After a DMA occurs, the registers are updated internally, and performing another DMA will cause a full 4096 bytes to be moved, because the length register now holds 00h.  The source/destination registers are incremented each transfer, and it will start transferring where it left off.

DMA Control:
7       0
---------
S??? ????

   S: Start DMA when written with this bit set.





----------------------------------------------------------

Interrupts & Bankswitching & System Control
-------------------------------------------

2023 - IRQ Timer
2024 - Reset IRQ timer flag
2025 - Reset Sound DMA IRQ flag
2026 - System Control
2027 - IRQ Status


NMI:

The NMI occurs every 65536 clock cycles (61.04Hz) regardless of the rate that the LCD refreshes. I find this interesting, because the LCD refresh is totally divorced from the NMI timing.  In fact, there is no way to know what the LCD is doing from software.

System Control:
7       0
---------
BBBS D?IN

   B: Bank select bits for 8000-BFFF.
   N: Enable the NMI (1 = enable)
   I: Enable the IRQ (1 = enable)
   S: IRQ Timer prescaler.  1 = divide by 16384, 0 = divide by 256
   D: Display enable. 1 = enable display, 0 = disable display  

Writing to this register resets the LCD rendering system and makes it start rendering from the upper left corner, regardless of the bit pattern.

IRQ Timer:
7       0
---------
TTTT TTTT

   T: IRQ Timer.  Readable and writable.  

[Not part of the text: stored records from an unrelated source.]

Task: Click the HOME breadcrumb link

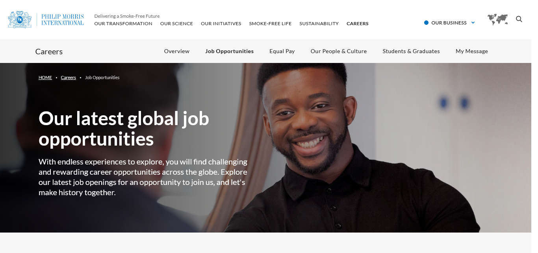Action: 45,78
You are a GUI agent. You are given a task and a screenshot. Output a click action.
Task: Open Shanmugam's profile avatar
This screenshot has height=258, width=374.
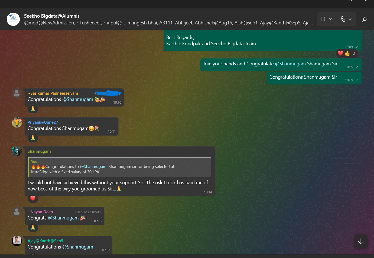click(x=17, y=151)

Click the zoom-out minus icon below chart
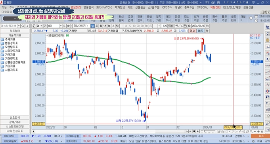pos(255,131)
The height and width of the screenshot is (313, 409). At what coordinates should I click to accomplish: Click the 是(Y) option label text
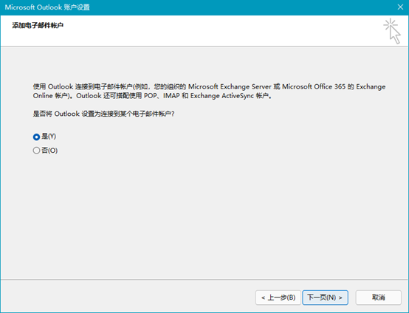click(x=49, y=137)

When a value is written to this register, the timer will start decrementing until it is 00h, then it will stay at 00h.  When the timer expires, it sets a flag which triggers an IRQ.  This timer is clocked by a prescaler, which is reset when the timer is written to.  This prescaler can divide the system clock by 256 or 16384.  

Writing 00h to the IRQ Timer register results in an instant IRQ. It does not wrap to FFh and continue counting;  it just stays at 00h and fires off an IRQ.


IRQ Status:
7       0
---------
???? ??DT

   D: DMA Audio system (1 = DMA audio finished)
   T: IRQ Timer expired (1 = expired)

Reset IRQ timer flag:
7       0
---------
???? ????

When this register is read, it resets the timer IRQ flag (clears the status reg bit too)

Reset Sound DMA IRQ flag:
7       0
---------
???? ????

When this register is read, it resets the audio DMA IRQ flag (clears status reg bit too)


Bankswitching
-------------

The bankswitching on this system is very simple.  8000-FFFF is the cartridge ROM.  C000-FFFF is fixed to the last 16K bank of the game ROM.  8000-BFFF is selectable using the 3 bits on the System Control register.  0 = first 16K, 1 = second 16K, etc.

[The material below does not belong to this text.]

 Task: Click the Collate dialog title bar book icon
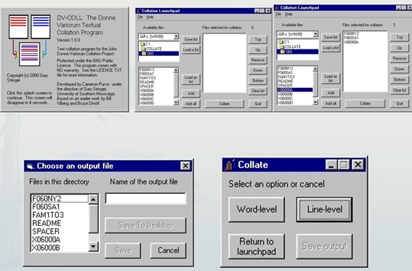(229, 165)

----------------------------------------------------------


LCD System
----------

2000 - LCD_X_Size
2001 - LCD_Y_Size
2002 - X_Scroll
2003 - Y_Scroll
2004 - Mirror of register 2000
2005 - Mirror of register 2001
2006 - Mirror of register 2002
2007 - Mirror of register 2003


Frame Timing Registers
----------------------

2000: LCD X size
2001: LCD Y size

LCD X and Y size control LCD refreshing.  All games program A0h / A0h into them since the LCD is 160*160 pixels.

Only the upper 6 bits of LCD_X_Size are usable, though.  The lower 2 bits are "don't care" bits, because the LCD size can only be changed in 4 pixel increments (due to the LCD loading 4 pixels at a time.  See the LCD hardware description above).

Changing LCD_X_size simply changes how many pixclk pulses are output before line latch signal is output.  Frame timing changes of course, depending on how many clocks have been output.  Setting this to a value less than A0h results in some of the columns (in groups of four) NOT being refreshed.  On the system, the columns keep outputting what they were at the time the count was reduced.  So, if the LCD has a black square on it the width of the display and the rest is white, and if the count is reduced when the LCD is scanning the black rows, those columns on the right will be solid black.  If it was scanning the white area at the time, those columns will be solid white.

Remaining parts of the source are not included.